--- Problem 1 ---
In the AIvilization v0 summary, what kind of price mechanism does the platform use?
--- Problem 2 ---
Resume the AIvilization v0 summary after its last sentence.
[Opening Text shown section]
AIvilization v0: Toward Large-Scale Artificial Social Simulation with a Unified Agent Architecture and Adaptive Agent Profiles
Wenkai Fan, Shurui Zhang, Xiaolong Wang, Haowei Yang, Tsz Wai Chan, Xingyan Chen, Junquan Bi, Zirui Zhou, Jia Liu, Kani Chen
TL;DR
AIvilization v0 tackles the challenge of sustaining teleologically coherent yet adaptively correct behavior for large-scale LLM-driven agents in a resource-constrained artificial society. It introduces a unified cognitive core featuring a Branch‑Thinking Planner, pre-execution Action Simulator, adaptive Dual-Process Memory, and human-in-the-loop steering to manage long-horizon objectives under dynamic constraints. The platform couples physiological survival, a Leontief-like production network with non-substitutable inputs, and an AMM-based price mechanism to generate emergent macro phenomena such as inflation signals and wealth stratification, which align with canonical stylized facts. Ablation studies reveal that hierarchical branching and objective decomposition improve robustness in complex multi-objective tasks, while lighter planning suffices for simple tasks, underscoring the system’s flexibility and potential as a research-grade testbed for emergent social dynamics and hybrid governance.
[Closing Text shown section]
[Opening Source material section]
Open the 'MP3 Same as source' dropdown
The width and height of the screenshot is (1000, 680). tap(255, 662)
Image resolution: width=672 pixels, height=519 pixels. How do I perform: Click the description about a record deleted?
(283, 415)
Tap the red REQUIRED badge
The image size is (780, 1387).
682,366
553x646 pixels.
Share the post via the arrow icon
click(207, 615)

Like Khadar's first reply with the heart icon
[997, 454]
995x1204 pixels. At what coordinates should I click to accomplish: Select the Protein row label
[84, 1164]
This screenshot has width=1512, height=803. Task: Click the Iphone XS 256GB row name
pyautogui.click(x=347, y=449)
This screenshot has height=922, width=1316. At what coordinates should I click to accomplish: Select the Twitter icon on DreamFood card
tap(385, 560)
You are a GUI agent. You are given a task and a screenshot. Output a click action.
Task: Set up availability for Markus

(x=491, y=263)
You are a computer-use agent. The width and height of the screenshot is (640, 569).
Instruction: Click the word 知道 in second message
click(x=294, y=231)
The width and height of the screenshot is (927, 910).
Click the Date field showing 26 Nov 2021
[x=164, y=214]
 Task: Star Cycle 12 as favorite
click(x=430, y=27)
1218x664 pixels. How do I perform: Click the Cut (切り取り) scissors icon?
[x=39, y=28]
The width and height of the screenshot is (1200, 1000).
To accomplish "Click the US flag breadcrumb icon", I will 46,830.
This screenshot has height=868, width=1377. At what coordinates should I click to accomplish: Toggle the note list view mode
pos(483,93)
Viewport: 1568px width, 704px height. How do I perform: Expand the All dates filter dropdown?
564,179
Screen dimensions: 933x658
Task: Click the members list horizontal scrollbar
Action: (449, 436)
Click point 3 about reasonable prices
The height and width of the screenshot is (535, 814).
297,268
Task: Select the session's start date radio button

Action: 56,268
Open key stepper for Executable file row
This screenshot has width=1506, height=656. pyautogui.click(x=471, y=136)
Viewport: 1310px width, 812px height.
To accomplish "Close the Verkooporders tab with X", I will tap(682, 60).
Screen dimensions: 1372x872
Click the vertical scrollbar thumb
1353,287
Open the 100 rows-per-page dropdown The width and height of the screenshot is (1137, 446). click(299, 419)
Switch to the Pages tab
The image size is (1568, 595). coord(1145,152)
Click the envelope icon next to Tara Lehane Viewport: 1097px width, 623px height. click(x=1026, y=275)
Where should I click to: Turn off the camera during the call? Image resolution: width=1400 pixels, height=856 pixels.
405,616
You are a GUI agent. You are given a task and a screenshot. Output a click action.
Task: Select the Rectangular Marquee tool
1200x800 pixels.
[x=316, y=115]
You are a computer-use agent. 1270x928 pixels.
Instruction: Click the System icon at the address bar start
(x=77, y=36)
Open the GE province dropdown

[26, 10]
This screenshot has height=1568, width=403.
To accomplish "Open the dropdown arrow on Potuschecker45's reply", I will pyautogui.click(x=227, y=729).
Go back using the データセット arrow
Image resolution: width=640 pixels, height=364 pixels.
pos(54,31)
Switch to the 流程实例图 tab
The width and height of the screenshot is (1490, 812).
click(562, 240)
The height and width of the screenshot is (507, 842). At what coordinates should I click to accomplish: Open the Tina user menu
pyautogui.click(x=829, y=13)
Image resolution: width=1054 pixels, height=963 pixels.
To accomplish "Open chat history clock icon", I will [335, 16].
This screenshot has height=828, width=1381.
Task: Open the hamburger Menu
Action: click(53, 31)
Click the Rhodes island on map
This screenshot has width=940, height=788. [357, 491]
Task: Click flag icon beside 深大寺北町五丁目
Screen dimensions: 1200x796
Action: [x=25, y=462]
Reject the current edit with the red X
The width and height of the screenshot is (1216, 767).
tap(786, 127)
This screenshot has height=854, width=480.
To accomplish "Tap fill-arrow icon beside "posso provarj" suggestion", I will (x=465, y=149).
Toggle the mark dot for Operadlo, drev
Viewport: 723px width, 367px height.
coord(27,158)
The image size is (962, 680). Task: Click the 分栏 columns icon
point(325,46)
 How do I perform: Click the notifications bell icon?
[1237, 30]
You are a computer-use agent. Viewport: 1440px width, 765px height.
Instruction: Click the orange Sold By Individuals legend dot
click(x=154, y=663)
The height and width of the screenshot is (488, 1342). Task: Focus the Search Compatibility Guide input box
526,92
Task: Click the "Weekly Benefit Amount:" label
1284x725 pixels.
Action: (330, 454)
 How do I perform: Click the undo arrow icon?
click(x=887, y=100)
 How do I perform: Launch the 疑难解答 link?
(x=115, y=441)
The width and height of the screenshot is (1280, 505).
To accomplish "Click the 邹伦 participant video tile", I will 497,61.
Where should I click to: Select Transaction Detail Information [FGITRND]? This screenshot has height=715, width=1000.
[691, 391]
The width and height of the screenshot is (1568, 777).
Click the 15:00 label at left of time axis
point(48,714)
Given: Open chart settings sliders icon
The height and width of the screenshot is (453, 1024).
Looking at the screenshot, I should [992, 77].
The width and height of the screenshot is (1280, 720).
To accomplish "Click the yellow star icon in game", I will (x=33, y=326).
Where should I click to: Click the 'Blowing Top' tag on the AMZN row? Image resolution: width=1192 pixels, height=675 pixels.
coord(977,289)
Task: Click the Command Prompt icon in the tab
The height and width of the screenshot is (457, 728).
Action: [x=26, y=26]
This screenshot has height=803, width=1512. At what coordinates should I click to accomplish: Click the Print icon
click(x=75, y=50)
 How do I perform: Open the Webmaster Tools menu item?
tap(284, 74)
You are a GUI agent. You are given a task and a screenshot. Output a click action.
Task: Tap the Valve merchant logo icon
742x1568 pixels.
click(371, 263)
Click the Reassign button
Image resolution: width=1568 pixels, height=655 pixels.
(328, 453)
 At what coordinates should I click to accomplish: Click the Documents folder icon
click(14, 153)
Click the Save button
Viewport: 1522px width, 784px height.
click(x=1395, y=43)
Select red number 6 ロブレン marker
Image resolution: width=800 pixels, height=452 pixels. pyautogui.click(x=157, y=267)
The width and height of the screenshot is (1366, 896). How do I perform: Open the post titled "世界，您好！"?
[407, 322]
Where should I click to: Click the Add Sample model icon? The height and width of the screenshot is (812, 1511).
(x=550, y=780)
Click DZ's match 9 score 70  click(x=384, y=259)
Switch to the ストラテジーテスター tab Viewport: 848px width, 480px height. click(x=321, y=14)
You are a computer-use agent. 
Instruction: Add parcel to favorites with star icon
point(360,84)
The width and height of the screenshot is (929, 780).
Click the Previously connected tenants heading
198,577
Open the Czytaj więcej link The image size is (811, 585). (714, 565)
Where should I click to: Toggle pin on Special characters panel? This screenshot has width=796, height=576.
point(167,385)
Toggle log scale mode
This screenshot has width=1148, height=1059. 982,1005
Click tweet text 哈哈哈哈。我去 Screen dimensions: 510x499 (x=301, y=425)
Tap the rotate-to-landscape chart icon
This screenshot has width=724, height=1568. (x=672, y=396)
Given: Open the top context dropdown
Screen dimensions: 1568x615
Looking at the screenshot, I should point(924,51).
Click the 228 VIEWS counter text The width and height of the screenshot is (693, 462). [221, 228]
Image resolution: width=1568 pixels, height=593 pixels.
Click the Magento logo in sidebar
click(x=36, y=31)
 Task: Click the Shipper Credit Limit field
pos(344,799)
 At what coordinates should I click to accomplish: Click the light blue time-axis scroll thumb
[Closing Source material section]
--- Task answer 1 ---
An AMM-based price mechanism.

--- Task answer 2 ---
Abstract
AIvilization v0 is a publicly deployed large-scale artificial society that couples a resource-constrained sandbox economy with a unified LLM-agent architecture, aiming to sustain long-horizon autonomy while remaining executable under rapidly changing environment. To mitigate the tension between goal stability and reactive correctness, we introduce (i) a hierarchical branch-thinking planner that decomposes life goals into parallel objective branches and uses simulation-guided validation plus tiered re-planning to ensure feasibility; (ii) an adaptive agent profile with dual-process memory that separates short-term execution traces from long-term semantic consolidation, enabling persistent yet evolving identity; and (iii) a human-in-the-loop steering interface that injects long-horizon objectives and short commands at appropriate abstraction levels, with effects propagated through memory rather than brittle prompt overrides. The environment integrates physiological survival costs, non-substitutable multi-tier production, an AMM-based price mechanism, and a gated education-occupation system. Using high-frequency transactions from the platforms mature phase, we find stable markets that reproduce key stylized facts (heavy-tailed returns and volatility clustering) and produce structured wealth stratification driven by education and access constraints. Ablations show simplified planners can match performance on narrow tasks, while the full architecture is more robust under multi-objective, long-horizon settings, supporting delayed investment and sustained exploration.